Activity: From the data below, return all lines holding the string "Given".

*** Opening Data under study ***

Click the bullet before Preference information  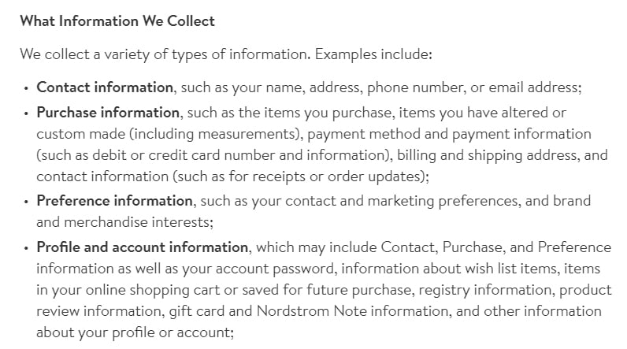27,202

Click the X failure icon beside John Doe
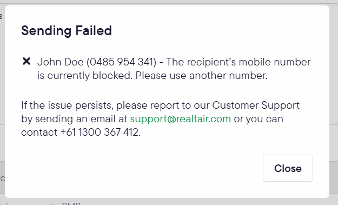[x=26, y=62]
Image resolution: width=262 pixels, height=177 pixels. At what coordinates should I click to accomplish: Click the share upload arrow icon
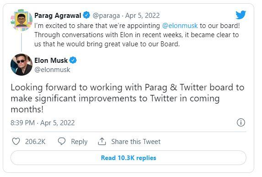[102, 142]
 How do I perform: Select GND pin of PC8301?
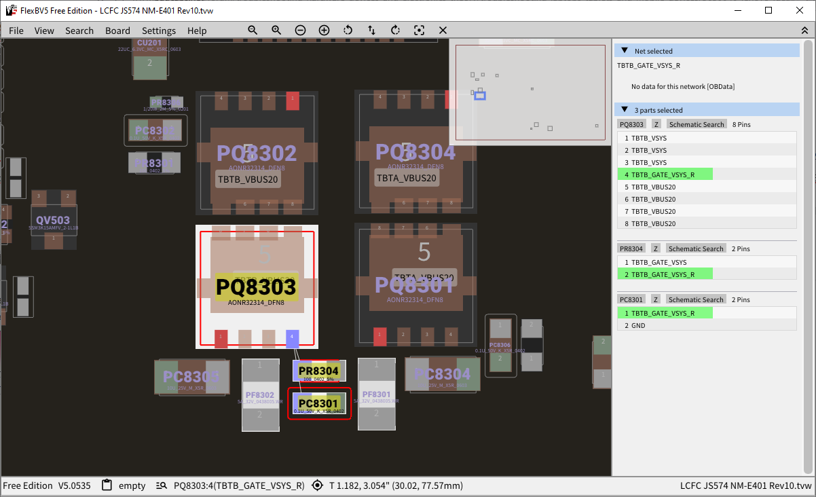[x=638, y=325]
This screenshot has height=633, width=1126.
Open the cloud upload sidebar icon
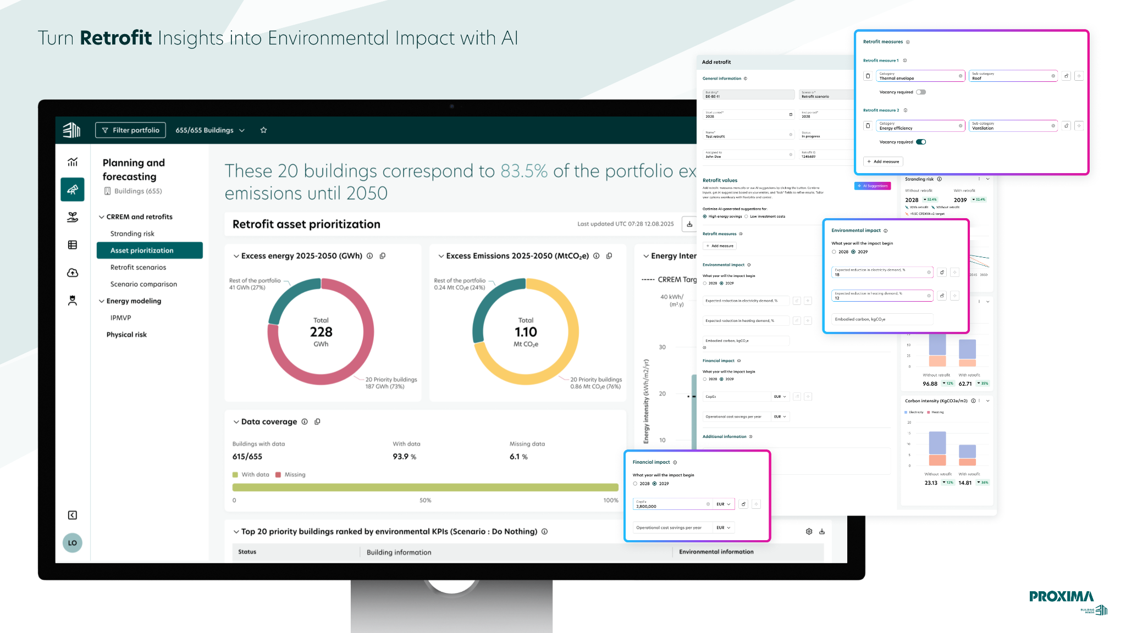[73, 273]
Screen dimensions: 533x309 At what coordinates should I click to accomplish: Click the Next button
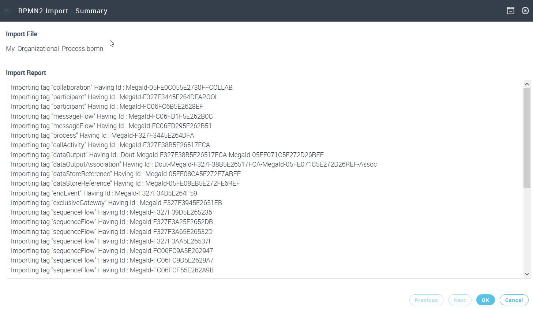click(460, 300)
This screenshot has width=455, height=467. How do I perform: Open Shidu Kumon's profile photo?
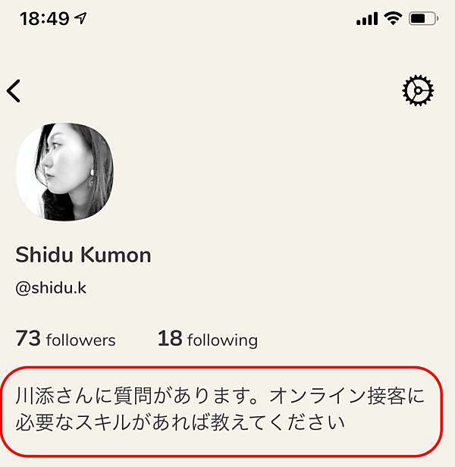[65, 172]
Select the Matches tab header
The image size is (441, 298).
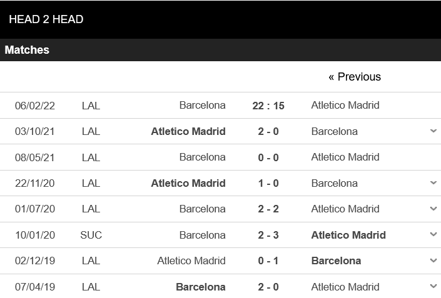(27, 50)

*** Closing Data under study ***
*** Opening Data under study ***

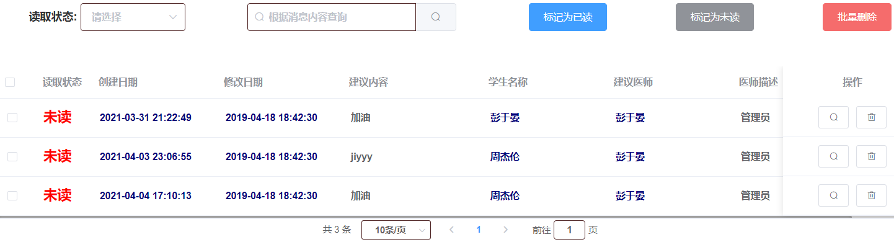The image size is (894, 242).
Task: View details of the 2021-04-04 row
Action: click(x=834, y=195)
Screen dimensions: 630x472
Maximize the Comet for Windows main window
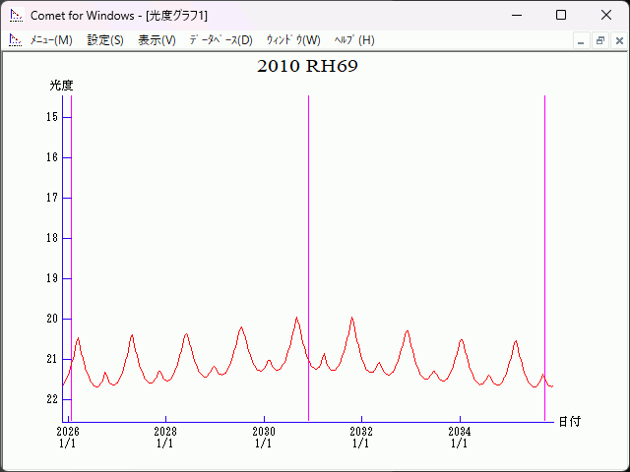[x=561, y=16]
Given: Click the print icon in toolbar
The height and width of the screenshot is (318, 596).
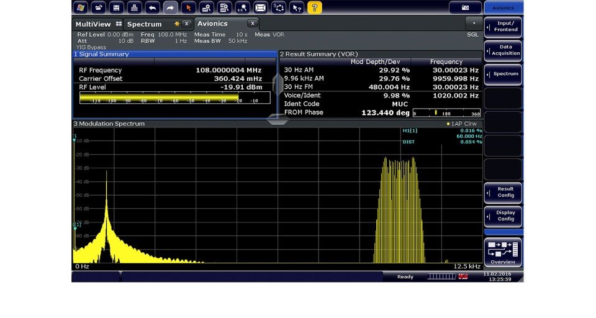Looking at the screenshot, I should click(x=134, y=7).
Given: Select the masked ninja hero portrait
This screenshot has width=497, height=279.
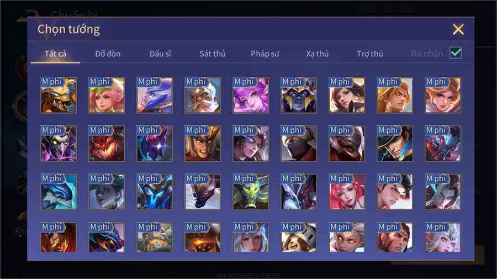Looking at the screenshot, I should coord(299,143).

*** Closing Data under study ***

Written response:
Given: Click the print icon in toolbar
Given: Select the masked ninja hero portrait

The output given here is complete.